A falta de marcas da corrente faz Roberto presumir que o autor do crime teria colocado a corrente com o pingente de borboleta depois da vítima morta. Desconsidera o que o próprio médico comenta (sobre a possibilidade de as marcas terem desaparecido entre o fato e o exame) ou que uma corrente relativamente frouxa pode não estar no caminho do membro que asfixiou a vítima. Pior: ele furta a corrente com o pingente, do necrotério. Ninguém se dá conta ou, se dão, nada comentam ao longo do filme.
Existem alguns pontos em que o roteirista duvida da capacidade do seu público. Num determinado trecho, Roberto entrega à Laura, irmã próxima da vítima, a corrente e o pingente. Em ato contínuo, afirma que era da vítima. Mas se Laura era próxima à irmã, saberia se a corrente e o pingente eram ou não da vítima. Não é mesmo?
Outra cena: Roberto vê o punhal-abridor-de-cartas nas mãos de Gonzales na balada. Em seguida, Roberto nocauteia Gonzales e vai preso. Gonzales perde a consciência e é internado no hospital. Em uma das últimas cenas, o punhal aparece na fornalha da balada, sugerindo que de fato o artefato estava em posse de Gonzales. Mas como Gonzales teria colocado o punhal na fornalha se ele foi nocauteado e levado ao hospital?
Há minúcias técnicas no filme que também deixaram de ser exploradas pericialmente.

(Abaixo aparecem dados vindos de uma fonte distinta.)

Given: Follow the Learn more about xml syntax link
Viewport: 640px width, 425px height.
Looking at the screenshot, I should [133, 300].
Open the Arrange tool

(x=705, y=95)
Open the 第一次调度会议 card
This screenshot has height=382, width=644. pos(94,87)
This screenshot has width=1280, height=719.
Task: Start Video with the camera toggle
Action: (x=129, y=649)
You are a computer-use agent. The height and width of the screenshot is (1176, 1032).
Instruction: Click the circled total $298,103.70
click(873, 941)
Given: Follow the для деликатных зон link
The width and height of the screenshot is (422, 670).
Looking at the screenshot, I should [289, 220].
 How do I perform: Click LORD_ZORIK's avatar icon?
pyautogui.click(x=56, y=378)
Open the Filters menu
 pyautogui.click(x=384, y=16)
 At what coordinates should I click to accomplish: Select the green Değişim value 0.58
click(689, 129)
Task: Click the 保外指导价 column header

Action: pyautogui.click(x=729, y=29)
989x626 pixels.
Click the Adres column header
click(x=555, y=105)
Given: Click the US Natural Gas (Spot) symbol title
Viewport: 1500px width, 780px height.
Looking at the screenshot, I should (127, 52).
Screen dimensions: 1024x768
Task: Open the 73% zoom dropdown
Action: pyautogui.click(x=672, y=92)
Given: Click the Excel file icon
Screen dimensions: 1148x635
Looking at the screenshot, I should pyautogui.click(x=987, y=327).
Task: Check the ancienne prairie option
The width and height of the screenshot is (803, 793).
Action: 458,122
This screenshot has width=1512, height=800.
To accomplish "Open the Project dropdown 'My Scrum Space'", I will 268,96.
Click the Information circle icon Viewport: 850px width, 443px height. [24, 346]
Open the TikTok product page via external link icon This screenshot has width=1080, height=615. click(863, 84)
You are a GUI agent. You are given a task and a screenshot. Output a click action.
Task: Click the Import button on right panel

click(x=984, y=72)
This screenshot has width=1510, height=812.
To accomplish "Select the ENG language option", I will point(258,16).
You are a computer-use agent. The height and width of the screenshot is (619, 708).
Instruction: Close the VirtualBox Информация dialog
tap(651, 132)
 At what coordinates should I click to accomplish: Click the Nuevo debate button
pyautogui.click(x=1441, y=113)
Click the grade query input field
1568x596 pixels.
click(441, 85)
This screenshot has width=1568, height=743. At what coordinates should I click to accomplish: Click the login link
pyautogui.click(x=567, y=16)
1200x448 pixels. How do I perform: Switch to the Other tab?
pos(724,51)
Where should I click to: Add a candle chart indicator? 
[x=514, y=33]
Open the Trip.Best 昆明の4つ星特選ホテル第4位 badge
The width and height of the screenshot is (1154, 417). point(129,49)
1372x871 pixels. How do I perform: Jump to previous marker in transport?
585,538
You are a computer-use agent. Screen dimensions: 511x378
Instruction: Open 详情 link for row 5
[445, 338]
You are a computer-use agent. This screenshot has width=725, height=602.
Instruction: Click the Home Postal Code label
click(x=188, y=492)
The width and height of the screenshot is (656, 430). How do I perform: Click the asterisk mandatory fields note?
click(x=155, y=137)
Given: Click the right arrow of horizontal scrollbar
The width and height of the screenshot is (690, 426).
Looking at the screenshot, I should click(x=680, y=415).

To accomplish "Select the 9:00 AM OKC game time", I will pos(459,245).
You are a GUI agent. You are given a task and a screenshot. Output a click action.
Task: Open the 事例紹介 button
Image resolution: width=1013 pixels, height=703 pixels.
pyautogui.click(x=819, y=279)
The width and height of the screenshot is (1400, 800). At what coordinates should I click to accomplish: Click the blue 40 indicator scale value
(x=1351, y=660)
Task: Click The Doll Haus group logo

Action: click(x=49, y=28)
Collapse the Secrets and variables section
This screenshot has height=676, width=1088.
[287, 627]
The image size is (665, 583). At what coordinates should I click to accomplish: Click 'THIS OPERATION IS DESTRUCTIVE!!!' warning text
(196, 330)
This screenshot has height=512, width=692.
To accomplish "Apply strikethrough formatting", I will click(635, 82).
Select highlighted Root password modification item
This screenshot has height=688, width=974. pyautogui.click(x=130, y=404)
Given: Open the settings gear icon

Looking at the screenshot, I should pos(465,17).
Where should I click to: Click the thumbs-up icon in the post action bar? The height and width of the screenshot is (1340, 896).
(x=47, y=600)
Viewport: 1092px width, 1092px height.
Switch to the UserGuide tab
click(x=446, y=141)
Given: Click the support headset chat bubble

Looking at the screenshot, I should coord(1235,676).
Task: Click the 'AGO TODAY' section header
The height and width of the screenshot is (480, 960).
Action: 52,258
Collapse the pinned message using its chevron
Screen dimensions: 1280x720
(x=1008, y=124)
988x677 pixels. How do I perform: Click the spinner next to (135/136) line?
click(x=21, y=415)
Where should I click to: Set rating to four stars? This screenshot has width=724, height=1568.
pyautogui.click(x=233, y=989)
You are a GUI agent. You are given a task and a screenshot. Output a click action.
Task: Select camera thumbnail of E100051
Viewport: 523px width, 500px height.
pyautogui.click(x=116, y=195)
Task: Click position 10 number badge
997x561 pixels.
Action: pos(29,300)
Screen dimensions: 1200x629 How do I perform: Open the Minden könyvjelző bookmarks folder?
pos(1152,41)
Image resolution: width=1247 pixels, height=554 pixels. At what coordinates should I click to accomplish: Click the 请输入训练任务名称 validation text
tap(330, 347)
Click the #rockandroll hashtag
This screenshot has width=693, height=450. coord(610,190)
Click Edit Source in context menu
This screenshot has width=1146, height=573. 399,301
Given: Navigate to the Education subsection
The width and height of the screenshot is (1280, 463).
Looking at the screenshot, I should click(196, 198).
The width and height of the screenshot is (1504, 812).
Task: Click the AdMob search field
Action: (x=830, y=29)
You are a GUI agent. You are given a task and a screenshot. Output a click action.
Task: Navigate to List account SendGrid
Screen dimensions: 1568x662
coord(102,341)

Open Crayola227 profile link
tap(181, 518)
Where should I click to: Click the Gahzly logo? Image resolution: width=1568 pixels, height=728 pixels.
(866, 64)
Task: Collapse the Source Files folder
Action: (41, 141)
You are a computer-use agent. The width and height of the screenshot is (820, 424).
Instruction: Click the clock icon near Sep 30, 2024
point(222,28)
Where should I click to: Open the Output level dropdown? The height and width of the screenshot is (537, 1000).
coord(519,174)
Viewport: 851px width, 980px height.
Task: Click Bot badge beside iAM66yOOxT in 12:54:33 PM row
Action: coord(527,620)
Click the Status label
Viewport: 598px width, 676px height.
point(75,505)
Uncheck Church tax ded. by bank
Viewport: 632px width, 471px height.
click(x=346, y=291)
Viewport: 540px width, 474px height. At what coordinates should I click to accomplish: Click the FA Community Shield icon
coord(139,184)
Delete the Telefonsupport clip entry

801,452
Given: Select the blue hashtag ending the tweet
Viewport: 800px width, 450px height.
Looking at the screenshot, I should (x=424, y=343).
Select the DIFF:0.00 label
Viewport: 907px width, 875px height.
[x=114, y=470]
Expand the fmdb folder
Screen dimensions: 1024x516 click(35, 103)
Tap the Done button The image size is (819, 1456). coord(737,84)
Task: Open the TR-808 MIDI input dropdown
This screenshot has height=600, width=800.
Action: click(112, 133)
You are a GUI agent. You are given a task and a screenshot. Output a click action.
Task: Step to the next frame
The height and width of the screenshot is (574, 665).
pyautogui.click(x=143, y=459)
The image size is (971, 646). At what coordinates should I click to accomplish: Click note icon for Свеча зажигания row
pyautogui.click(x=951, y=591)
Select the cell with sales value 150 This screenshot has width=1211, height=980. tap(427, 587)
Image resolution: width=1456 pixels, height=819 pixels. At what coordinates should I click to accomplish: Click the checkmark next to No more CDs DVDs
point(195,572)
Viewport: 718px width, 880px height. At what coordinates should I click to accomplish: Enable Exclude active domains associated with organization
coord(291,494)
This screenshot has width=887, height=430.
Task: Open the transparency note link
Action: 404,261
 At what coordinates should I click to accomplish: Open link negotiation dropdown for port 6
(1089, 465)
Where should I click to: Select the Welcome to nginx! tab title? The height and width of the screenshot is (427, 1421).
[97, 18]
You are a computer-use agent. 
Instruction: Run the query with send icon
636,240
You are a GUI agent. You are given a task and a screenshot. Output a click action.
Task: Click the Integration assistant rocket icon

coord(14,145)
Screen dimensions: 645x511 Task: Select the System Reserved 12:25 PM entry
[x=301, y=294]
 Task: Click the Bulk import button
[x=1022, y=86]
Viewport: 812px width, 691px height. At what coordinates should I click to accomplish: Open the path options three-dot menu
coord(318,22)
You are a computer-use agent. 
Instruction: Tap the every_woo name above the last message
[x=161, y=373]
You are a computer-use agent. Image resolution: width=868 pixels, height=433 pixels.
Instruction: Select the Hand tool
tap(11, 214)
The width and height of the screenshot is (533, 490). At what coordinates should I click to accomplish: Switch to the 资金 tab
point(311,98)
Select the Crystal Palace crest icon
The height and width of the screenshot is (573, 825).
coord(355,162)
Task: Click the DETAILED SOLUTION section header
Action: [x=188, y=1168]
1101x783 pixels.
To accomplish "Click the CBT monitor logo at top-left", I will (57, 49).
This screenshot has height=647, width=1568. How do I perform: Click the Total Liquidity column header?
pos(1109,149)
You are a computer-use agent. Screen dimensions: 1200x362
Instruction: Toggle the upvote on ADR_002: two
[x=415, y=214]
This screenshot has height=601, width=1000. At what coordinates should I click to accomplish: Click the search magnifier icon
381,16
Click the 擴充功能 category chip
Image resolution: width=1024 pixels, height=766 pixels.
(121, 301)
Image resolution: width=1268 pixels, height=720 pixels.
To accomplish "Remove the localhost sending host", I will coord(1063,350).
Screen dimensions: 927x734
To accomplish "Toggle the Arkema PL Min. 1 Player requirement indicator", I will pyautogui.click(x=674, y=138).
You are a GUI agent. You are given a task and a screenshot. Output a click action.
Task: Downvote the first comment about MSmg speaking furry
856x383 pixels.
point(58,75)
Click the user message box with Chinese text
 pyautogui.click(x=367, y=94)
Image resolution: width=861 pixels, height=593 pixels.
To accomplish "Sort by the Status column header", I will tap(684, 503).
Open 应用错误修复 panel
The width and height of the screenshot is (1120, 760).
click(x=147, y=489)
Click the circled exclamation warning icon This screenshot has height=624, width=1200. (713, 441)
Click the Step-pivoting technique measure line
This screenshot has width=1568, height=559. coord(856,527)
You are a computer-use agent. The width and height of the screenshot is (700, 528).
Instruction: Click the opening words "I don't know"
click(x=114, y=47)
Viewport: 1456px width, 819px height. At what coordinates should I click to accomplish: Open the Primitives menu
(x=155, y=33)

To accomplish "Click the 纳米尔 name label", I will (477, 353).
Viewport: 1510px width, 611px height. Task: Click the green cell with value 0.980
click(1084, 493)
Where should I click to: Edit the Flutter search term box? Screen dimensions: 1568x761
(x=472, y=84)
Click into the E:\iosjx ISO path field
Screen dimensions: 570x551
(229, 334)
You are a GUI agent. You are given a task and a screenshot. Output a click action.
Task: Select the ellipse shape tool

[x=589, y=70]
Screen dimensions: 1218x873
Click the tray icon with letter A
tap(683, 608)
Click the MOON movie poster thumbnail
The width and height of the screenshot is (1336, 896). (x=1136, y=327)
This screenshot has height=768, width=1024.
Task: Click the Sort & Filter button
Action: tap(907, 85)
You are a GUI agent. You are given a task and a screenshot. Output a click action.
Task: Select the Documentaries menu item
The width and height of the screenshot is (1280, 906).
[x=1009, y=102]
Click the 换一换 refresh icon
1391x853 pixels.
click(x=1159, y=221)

Não vamos explorar todas aqui, mas além das já apontadas, poderiam ter apresentado o resultado de um exame sexológico do cadáver, o que apontaria se de fato foi a vítima estuprada. A coleta de material vaginal também ajudaria na elucidação do caso, já que o confronto deste, com o DNA de contato da luva e com amostras do suspeito (Gonzales) traria relevante materialidade à Tese Sobre um Homicídio!